Search code examples
javanlpgrammartext-processinglanguagetool

Detecting meaningless and/or grammatically incorrect sentence with LanguageTool


I need to check spells and grammars in texts so I started using LanguageTool API (Can be found here). Now, when I am writing the start-up code provided by them as follows-

JLanguageTool langTool = new JLanguageTool(Language.ENGLISH);
langTool.activateDefaultPatternRules();
List<RuleMatch> matches = langTool.check("Eat I rice" +
    "every day and go school to good as a boy");
for (RuleMatch match : matches) {
  System.out.println("Potential error at line " +
      match.getEndLine() + ", column " +
      match.getColumn() + ": " + match.getMessage());
  System.out.println("Suggested correction: " +
      match.getSuggestedReplacements());
}

I don't get any error. Sorry if I am wrong but is the sentence "Eat I rice every day and go school to good as a boy" a correct sentence (grammatically)? If so, or if not, then is there any way to detect such sentences (meaningless and or grammatically incorrect) with the tool?


Solution

  • Languagetool is rule based. Obviously the sentence "Eat I rice every day and go school to good as a boy" is not catched by any of the rules yet.

    http://wiki.languagetool.org/tips-and-tricks has the info on how to add user-defined rules to Languagetool.

> Given material

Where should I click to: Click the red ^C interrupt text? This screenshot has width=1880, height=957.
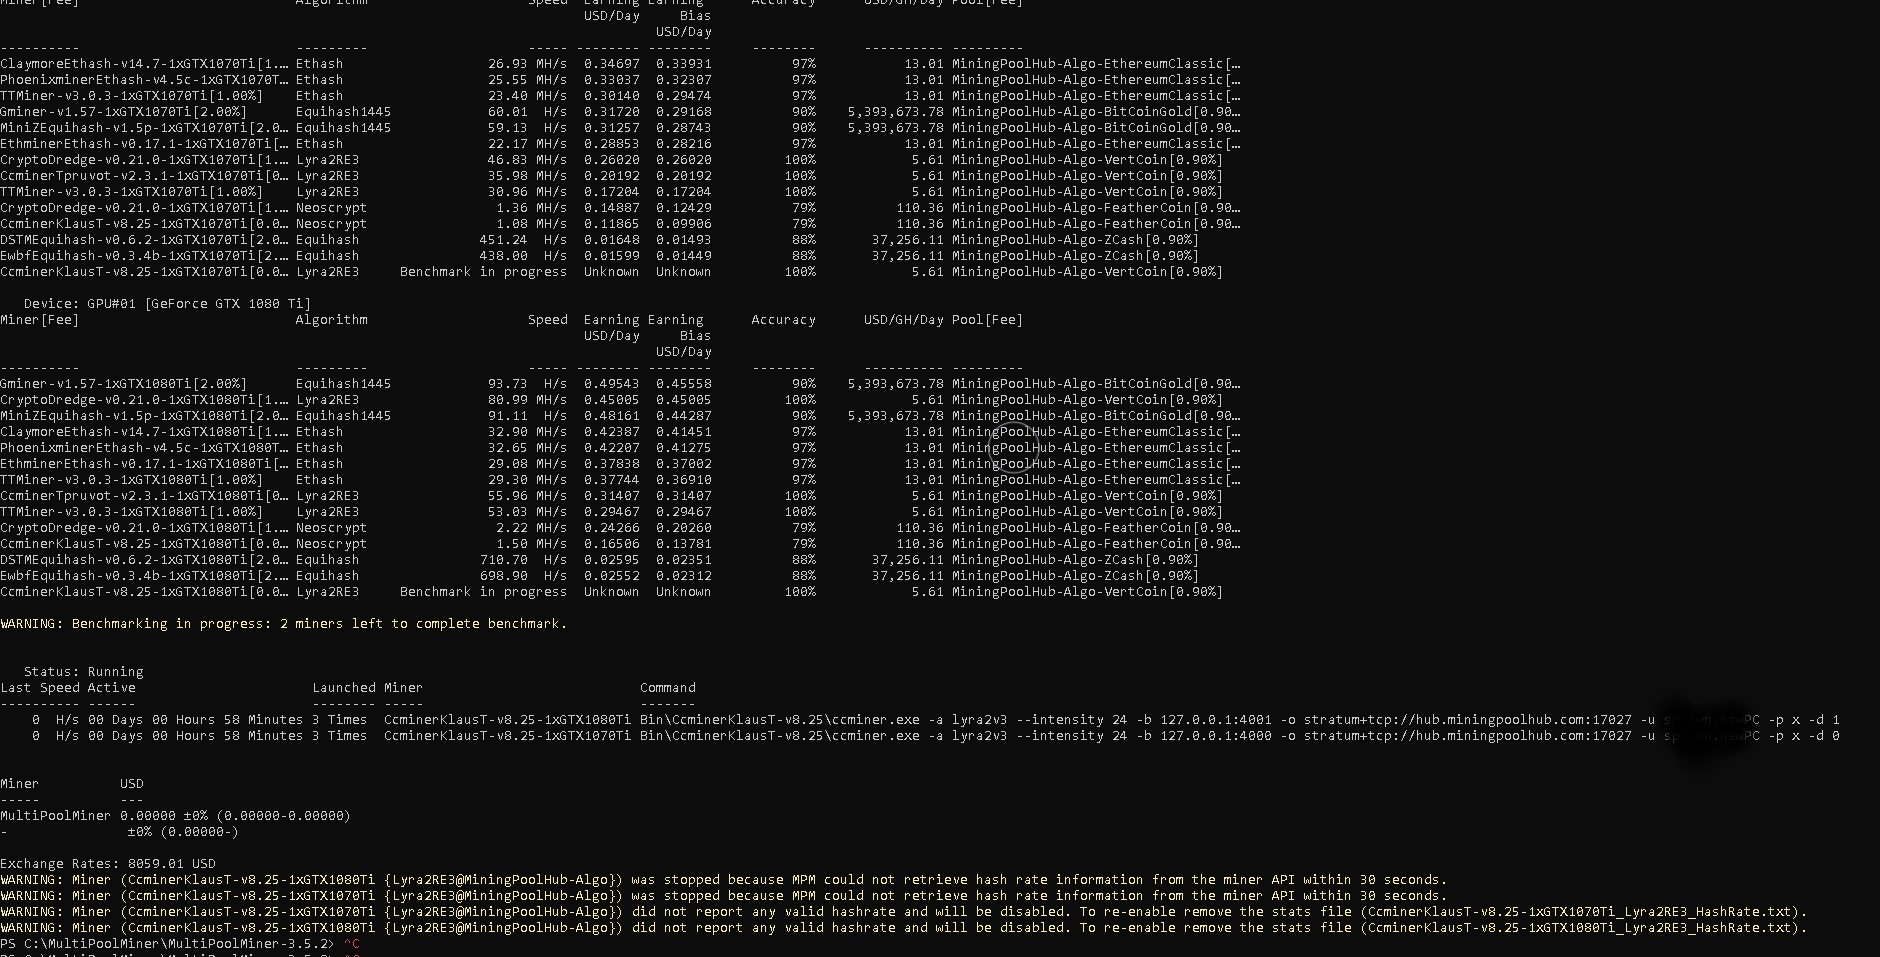click(x=354, y=943)
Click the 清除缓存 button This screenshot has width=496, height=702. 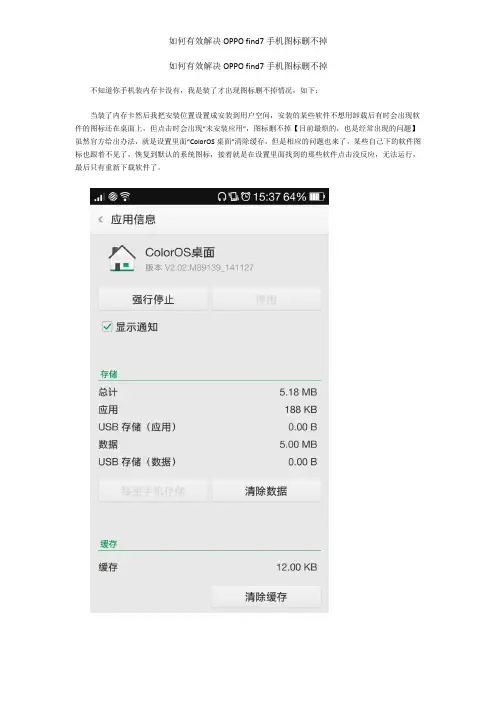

> Job
Write out the part of the LanguageTool thread that opens with "I don't get" and closes with "rules to Languagetool.", substituting "patterns" for each "rules".

> Solution to this exercise
I don't get any error. Sorry if I am wrong but is the sentence "Eat I rice every day and go school to good as a boy" a correct sentence (grammatically)? If so, or if not, then is there any way to detect such sentences (meaningless and or grammatically incorrect) with the tool?


Solution

  • Languagetool is rule based. Obviously the sentence "Eat I rice every day and go school to good as a boy" is not catched by any of the patterns yet.

    http://wiki.languagetool.org/tips-and-tricks has the info on how to add user-defined patterns to Languagetool.